# Activity
Go to the line below that contains "Task: Select the My patterns star icon". From there to the end of the records, reproduce each line exactly, except the pictures.

═══

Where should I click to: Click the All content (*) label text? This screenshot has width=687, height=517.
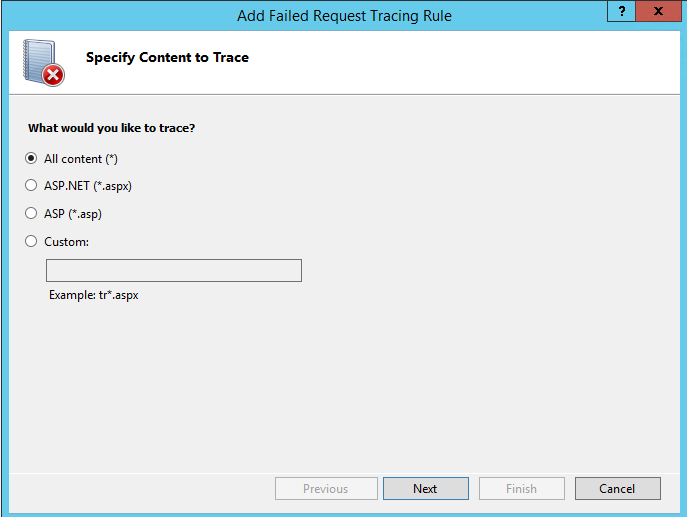81,159
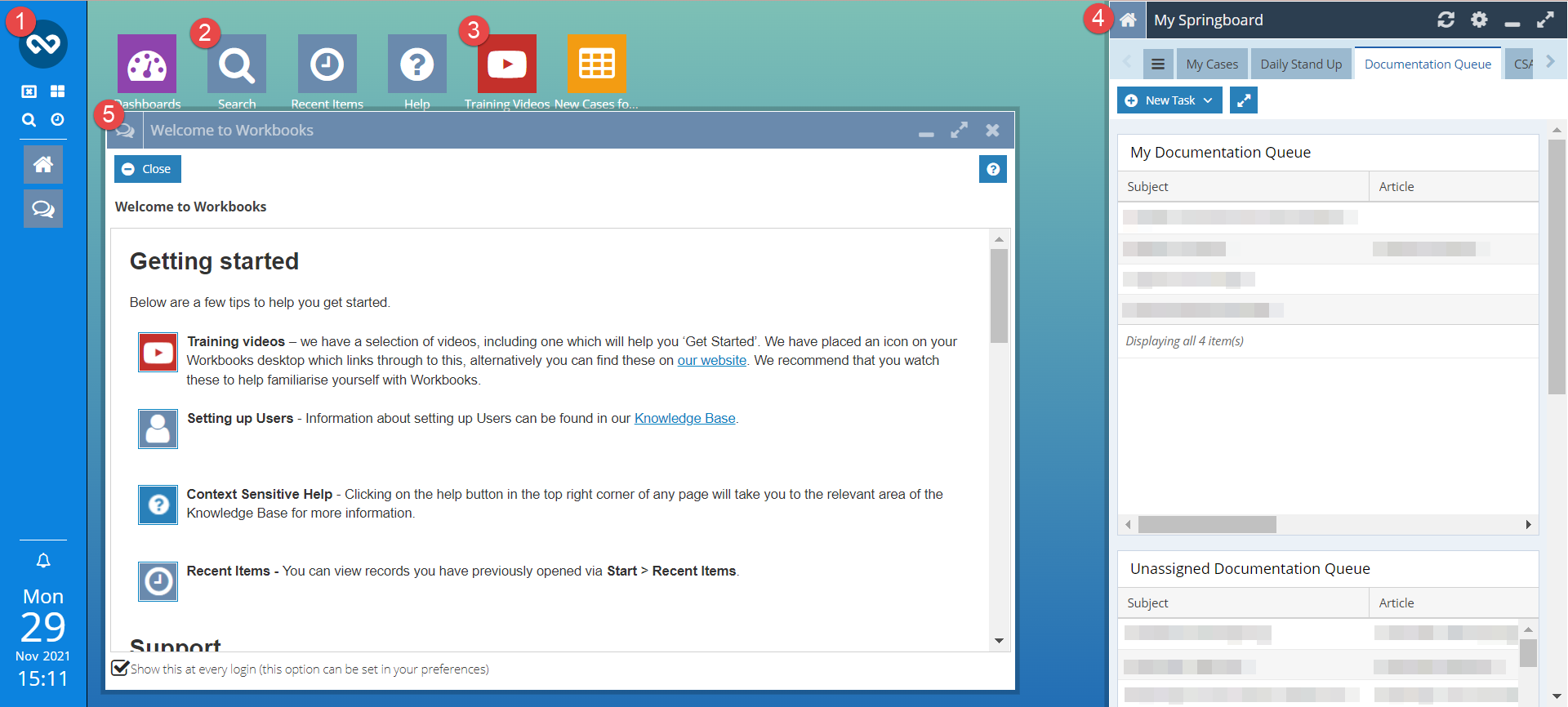The width and height of the screenshot is (1568, 707).
Task: Click the Getting started vertical scrollbar thumb
Action: click(x=999, y=296)

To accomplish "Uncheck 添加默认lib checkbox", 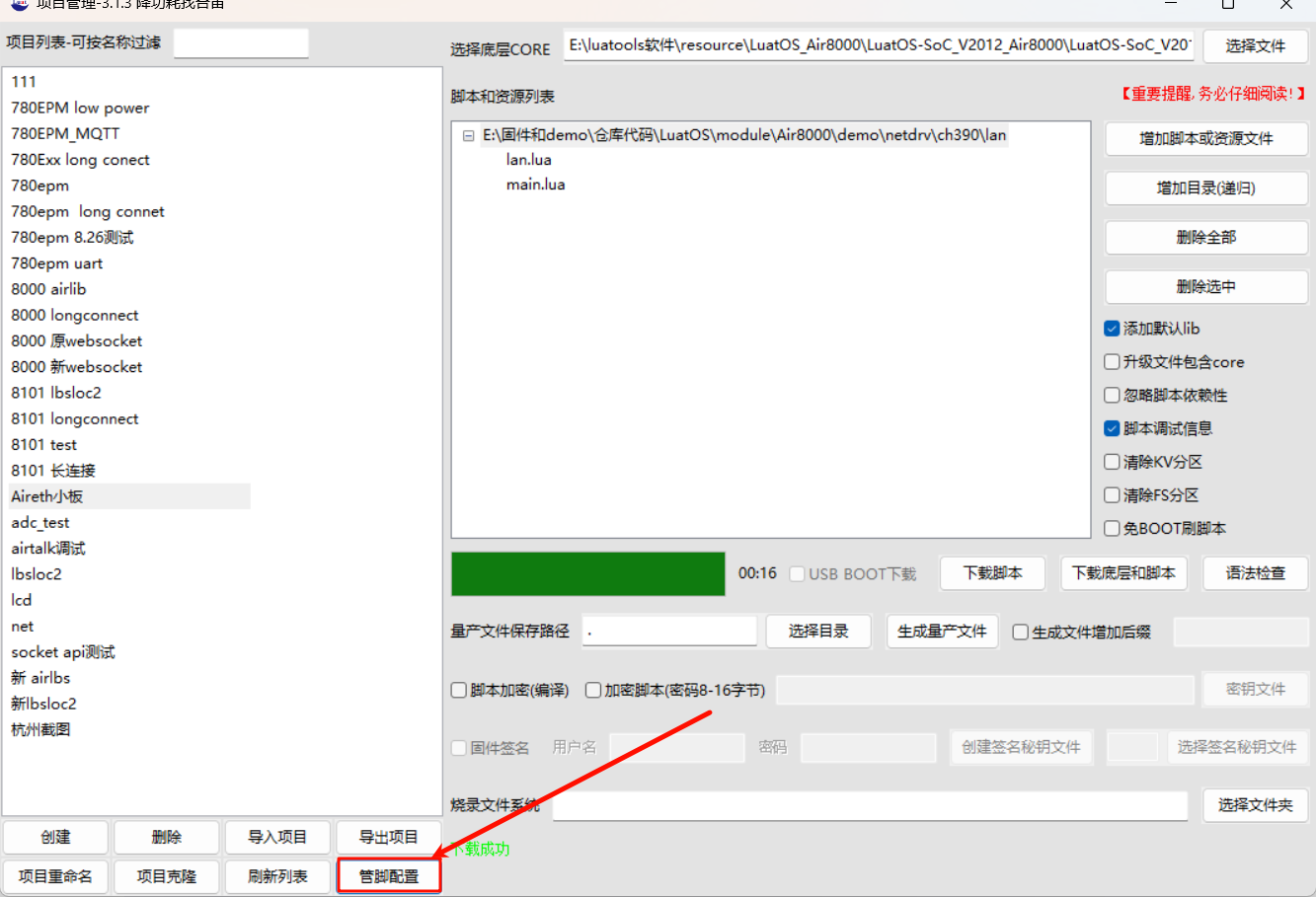I will coord(1112,329).
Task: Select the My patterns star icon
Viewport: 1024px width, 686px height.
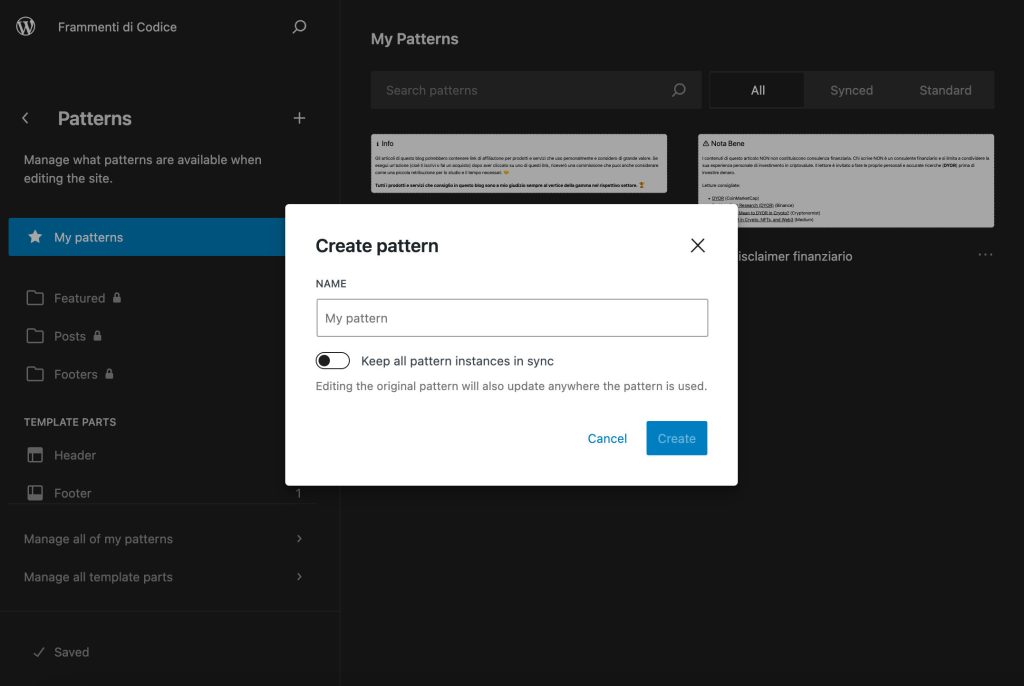Action: click(x=37, y=237)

═══

# Written answer
Task: Select the My patterns star icon
Viewport: 1024px width, 686px height.
Action: click(x=37, y=237)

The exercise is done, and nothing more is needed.